* [DATASET CONTENT]:
========

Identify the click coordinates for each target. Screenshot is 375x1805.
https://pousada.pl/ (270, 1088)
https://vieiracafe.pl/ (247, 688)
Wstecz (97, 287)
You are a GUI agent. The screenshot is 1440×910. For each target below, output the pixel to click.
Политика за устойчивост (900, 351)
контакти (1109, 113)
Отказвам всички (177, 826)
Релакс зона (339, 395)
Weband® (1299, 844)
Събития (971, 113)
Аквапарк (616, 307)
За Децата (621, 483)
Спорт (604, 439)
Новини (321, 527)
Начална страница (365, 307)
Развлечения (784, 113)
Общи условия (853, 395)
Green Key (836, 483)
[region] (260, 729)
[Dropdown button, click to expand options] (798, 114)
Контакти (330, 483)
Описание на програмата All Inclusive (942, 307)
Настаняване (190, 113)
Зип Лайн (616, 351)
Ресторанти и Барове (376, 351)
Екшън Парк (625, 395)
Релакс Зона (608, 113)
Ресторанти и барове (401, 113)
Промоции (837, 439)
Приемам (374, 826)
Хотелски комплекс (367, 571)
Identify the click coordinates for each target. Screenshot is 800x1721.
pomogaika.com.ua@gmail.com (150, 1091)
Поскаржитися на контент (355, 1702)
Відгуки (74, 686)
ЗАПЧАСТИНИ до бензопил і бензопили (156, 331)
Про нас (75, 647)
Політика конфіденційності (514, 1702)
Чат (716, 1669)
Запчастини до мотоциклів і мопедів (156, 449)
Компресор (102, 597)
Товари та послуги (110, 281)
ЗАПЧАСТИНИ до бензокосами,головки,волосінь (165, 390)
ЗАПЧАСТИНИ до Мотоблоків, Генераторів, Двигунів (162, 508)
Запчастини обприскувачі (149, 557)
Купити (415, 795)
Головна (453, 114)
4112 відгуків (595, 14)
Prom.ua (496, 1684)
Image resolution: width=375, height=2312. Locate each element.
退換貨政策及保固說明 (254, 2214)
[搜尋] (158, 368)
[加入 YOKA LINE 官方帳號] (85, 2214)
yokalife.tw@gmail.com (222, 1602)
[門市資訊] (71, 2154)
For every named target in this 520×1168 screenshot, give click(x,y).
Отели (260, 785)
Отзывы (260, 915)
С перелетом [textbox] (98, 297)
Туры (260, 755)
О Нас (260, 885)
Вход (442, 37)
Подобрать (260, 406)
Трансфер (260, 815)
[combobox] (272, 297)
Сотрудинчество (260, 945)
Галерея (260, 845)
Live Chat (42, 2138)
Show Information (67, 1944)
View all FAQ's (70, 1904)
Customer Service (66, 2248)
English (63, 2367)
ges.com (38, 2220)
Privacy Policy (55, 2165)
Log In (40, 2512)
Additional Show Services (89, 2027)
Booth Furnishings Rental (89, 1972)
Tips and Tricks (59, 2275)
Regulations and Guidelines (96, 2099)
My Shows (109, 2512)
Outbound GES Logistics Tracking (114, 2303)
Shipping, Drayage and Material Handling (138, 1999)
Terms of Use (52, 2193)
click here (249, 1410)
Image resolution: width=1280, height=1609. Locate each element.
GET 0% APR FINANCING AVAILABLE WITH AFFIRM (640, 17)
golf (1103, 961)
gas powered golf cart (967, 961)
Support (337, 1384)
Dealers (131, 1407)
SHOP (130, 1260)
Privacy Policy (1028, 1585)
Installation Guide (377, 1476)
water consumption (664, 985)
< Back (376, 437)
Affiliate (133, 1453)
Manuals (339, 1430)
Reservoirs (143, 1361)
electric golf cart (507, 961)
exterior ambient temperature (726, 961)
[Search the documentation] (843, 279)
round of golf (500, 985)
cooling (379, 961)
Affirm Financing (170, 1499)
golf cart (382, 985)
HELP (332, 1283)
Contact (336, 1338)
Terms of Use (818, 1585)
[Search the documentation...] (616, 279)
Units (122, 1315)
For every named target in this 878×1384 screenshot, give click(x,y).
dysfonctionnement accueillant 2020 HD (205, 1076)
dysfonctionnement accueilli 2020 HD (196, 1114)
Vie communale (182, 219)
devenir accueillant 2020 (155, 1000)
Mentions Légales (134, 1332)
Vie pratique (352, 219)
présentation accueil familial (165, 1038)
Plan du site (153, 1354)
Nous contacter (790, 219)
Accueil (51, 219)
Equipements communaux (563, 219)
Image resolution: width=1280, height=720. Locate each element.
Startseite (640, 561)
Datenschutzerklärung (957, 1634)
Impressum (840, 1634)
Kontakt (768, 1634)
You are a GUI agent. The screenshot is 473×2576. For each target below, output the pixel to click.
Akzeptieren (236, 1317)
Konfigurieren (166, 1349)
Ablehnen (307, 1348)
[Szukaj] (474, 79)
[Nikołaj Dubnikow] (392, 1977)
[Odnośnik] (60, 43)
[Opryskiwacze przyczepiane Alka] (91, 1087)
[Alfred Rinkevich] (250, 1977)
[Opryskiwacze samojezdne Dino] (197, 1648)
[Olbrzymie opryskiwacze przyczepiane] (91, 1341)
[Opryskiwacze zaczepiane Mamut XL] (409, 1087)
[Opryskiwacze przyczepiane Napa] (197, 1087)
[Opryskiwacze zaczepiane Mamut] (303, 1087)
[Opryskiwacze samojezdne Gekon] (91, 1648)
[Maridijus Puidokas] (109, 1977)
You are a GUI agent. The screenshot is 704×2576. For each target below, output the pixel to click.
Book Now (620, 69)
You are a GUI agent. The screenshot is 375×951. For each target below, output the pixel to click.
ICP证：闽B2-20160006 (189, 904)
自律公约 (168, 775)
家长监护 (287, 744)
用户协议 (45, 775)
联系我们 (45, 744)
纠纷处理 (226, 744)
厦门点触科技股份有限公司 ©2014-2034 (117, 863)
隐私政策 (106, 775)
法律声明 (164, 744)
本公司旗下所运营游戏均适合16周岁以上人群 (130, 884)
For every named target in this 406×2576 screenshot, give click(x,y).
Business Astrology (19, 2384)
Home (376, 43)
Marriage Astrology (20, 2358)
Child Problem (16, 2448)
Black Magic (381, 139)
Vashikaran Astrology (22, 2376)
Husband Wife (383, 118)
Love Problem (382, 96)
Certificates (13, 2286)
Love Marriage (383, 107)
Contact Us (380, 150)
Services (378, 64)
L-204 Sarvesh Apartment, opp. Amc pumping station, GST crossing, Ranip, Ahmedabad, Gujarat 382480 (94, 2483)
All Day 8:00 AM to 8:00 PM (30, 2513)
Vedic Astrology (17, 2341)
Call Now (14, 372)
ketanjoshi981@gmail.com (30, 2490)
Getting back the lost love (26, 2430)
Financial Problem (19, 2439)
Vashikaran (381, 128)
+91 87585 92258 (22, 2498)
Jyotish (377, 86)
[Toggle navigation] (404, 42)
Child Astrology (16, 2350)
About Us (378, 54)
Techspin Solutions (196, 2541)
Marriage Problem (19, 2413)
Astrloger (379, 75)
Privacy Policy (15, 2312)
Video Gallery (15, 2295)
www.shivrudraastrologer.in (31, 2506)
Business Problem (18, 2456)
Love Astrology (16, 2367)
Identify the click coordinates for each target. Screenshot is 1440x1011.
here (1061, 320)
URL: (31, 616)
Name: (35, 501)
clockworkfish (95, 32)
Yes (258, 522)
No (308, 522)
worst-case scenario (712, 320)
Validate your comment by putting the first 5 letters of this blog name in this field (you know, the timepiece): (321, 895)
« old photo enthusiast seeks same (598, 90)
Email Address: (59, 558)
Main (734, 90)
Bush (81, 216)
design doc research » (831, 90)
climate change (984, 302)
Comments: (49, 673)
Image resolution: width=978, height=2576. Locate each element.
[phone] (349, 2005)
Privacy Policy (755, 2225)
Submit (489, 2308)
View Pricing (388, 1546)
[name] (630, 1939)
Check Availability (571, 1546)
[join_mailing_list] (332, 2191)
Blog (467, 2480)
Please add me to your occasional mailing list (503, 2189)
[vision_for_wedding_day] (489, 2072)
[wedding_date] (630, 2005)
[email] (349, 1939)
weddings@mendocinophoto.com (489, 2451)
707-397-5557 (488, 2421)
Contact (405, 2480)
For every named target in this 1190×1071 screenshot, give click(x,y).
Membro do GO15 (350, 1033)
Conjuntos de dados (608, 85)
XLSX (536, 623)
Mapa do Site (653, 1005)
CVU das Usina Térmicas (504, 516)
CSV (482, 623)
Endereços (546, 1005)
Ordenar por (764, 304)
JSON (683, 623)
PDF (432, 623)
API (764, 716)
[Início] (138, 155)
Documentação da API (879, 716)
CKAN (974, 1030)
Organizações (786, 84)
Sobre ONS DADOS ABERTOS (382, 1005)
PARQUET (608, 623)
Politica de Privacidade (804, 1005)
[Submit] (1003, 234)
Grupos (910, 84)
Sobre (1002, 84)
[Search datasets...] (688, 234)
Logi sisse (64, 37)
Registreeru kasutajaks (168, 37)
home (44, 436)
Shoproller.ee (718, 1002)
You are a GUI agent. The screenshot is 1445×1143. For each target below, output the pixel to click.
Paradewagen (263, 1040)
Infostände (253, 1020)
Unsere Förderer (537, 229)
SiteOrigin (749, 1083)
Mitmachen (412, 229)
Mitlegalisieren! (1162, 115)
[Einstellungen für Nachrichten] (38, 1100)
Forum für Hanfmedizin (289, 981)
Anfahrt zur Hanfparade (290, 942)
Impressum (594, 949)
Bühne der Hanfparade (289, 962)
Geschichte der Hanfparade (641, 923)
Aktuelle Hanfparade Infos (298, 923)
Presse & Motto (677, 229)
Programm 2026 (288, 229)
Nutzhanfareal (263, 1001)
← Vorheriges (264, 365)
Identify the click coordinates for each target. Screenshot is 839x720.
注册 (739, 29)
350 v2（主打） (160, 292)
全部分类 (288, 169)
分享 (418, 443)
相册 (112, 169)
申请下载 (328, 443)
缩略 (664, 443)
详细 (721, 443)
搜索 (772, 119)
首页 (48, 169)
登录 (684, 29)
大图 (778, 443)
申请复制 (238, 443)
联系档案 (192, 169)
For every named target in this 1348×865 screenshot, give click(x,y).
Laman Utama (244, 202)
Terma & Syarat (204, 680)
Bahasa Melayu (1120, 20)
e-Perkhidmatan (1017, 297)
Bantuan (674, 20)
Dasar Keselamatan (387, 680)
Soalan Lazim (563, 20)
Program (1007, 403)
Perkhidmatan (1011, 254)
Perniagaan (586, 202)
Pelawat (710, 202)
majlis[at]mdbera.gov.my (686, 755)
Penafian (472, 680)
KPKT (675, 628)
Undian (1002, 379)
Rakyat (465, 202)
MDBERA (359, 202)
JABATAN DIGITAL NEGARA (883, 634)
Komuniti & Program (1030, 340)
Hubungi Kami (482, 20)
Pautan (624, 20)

========

* [GIVEN REQUEST]:
How many lines of the records contain the string "Astrology"? Case counts. Give only the number.

* [EXERCISE OUTPUT]:
6